Stored dataset items
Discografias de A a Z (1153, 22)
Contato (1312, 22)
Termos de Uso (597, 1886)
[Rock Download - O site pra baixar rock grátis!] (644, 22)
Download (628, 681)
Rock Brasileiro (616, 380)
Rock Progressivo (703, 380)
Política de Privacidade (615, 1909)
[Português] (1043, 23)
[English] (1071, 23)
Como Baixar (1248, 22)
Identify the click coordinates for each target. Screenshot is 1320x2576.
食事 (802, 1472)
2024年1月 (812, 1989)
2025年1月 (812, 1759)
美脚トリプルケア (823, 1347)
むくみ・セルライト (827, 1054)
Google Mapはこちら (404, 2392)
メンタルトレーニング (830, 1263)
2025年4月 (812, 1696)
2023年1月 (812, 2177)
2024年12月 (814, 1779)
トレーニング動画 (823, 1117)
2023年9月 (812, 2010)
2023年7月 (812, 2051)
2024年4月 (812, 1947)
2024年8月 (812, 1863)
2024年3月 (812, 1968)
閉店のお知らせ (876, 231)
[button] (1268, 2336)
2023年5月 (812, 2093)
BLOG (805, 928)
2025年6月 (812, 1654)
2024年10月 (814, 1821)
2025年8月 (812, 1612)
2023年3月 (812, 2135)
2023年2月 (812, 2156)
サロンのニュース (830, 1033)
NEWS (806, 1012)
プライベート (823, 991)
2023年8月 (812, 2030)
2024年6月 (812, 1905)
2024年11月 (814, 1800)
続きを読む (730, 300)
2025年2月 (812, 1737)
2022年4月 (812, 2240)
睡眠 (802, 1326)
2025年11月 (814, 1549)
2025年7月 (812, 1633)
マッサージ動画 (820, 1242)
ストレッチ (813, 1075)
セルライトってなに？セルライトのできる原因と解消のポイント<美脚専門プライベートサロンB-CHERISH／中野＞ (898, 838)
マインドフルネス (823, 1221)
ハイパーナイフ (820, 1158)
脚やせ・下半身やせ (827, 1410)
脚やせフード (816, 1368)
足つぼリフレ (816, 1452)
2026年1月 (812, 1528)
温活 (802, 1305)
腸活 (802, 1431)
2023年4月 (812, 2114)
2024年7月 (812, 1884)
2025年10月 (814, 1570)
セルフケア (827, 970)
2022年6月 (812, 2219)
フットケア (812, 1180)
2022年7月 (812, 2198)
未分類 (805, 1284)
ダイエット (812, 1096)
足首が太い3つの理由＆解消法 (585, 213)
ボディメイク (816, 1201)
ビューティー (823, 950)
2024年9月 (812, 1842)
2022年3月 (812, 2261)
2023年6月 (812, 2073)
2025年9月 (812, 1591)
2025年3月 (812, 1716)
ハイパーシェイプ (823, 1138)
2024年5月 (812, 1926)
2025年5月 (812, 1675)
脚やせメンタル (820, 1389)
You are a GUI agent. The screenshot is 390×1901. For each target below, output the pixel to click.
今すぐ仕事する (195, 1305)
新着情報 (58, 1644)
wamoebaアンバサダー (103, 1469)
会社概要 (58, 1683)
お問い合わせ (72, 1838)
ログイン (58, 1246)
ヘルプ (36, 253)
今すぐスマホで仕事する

> [TRY IT]: Give the number of lines above that hold the word "Download", and nothing more.

> [ANSWER SPACE]: 2